School of Mathematics and Statistics, Shandong University, Weihai, 264209, China.
Department of Mathematics, Weifang University, Weifang, 261061, Shandong, China.
BMC Bioinformatics. 2022 Jul 13;23(1):277. doi: 10.1186/s12859-022-04788-7.
Recent advances in next-generation sequencing technologies have helped investigators generate massive amounts of cancer genomic data. A critical challenge in cancer genomics is identification of a few cancer driver genes whose mutations cause tumor growth.
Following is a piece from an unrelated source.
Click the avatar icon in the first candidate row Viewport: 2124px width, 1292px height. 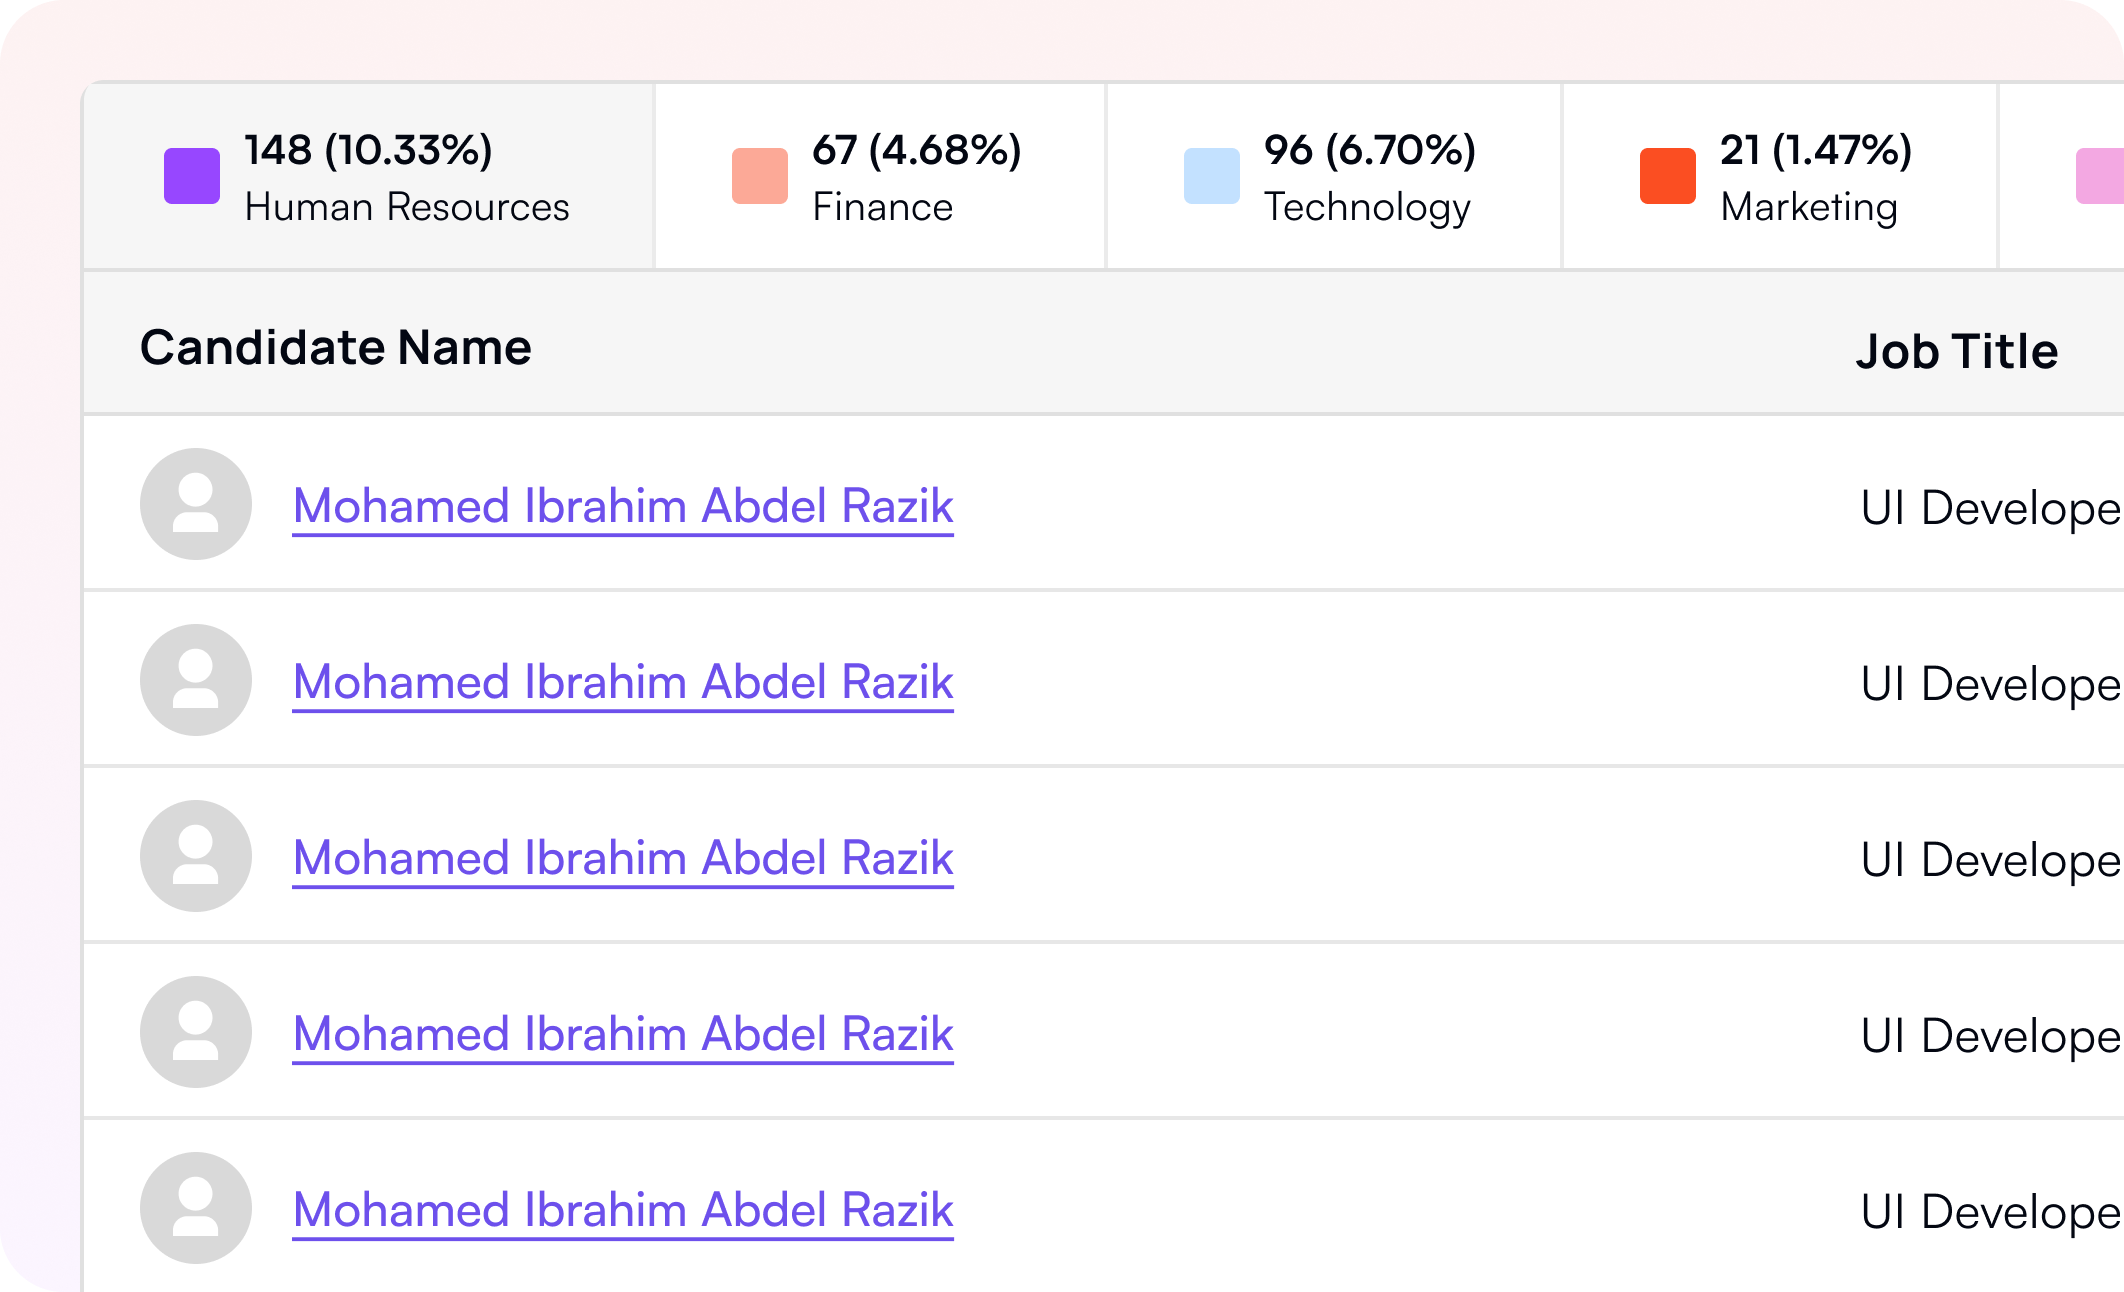pos(196,504)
However, the majority of existing computational approaches underuse the co-occurrence mutation information of the individuals, which are deemed to be important in tumorigenesis and tumor progression, resulting in high rate of false positive.
To make full use of co-mutation information, we present a random walk algorithm referred to as DriverRWH on a weighted gene mutation hypergraph model, using somatic mutation data and molecular interaction network data to prioritize candidate driver genes. Applied to tumor samples of different cancer types from The Cancer Genome Atlas, DriverRWH shows significantly better performance than state-of-art prioritization methods in terms of the area under the curve scores and the cumulative number of known driver genes recovered in top-ranked candidate genes. Besides, DriverRWH discovers several potential drivers, which are enriched in cancer-related pathways. DriverRWH recovers approximately 50% known driver genes in the top 30 ranked candidate genes for more than half of the cancer types. In addition, DriverRWH is also highly robust to perturbations in the mutation data and gene functional network data.
DriverRWH is effective among various cancer types in prioritizes cancer driver genes and provides considerable improvement over other tools with a better balance of precision and sensitivity. It can be a useful tool for detecting potential driver genes and facilitate targeted cancer therapies.
下一代测序技术的最新进展帮助研究人员生成了大量的癌症基因组数据。癌症基因组学的一个关键挑战是确定少数导致肿瘤生长的癌症驱动基因。然而,大多数现有的计算方法都没有充分利用个体的共突变信息,这些信息被认为在肿瘤发生和肿瘤进展中很重要,导致假阳性率很高。
为了充分利用共突变信息,我们提出了一种随机游走算法,称为 DriverRWH,它基于加权基因突变超图模型,利用体细胞突变数据和分子相互作用网络数据对候选驱动基因进行优先级排序。将 DriverRWH 应用于来自癌症基因组图谱的不同癌症类型的肿瘤样本,在曲线下面积得分和前 30 名候选基因中恢复的已知驱动基因数量方面,DriverRWH 显著优于最先进的优先级排序方法。此外,DriverRWH 发现了一些潜在的驱动基因,它们在癌症相关途径中富集。DriverRWH 在超过一半的癌症类型中,在前 30 名候选基因中恢复了大约 50%的已知驱动基因。此外,DriverRWH 对突变数据和基因功能网络数据的干扰也具有很高的鲁棒性。
DriverRWH 在各种癌症类型中对癌症驱动基因的优先级排序是有效的,并且在精确性和敏感性之间取得了更好的平衡,优于其他工具。它可以作为检测潜在驱动基因的有用工具,并促进针对癌症的治疗。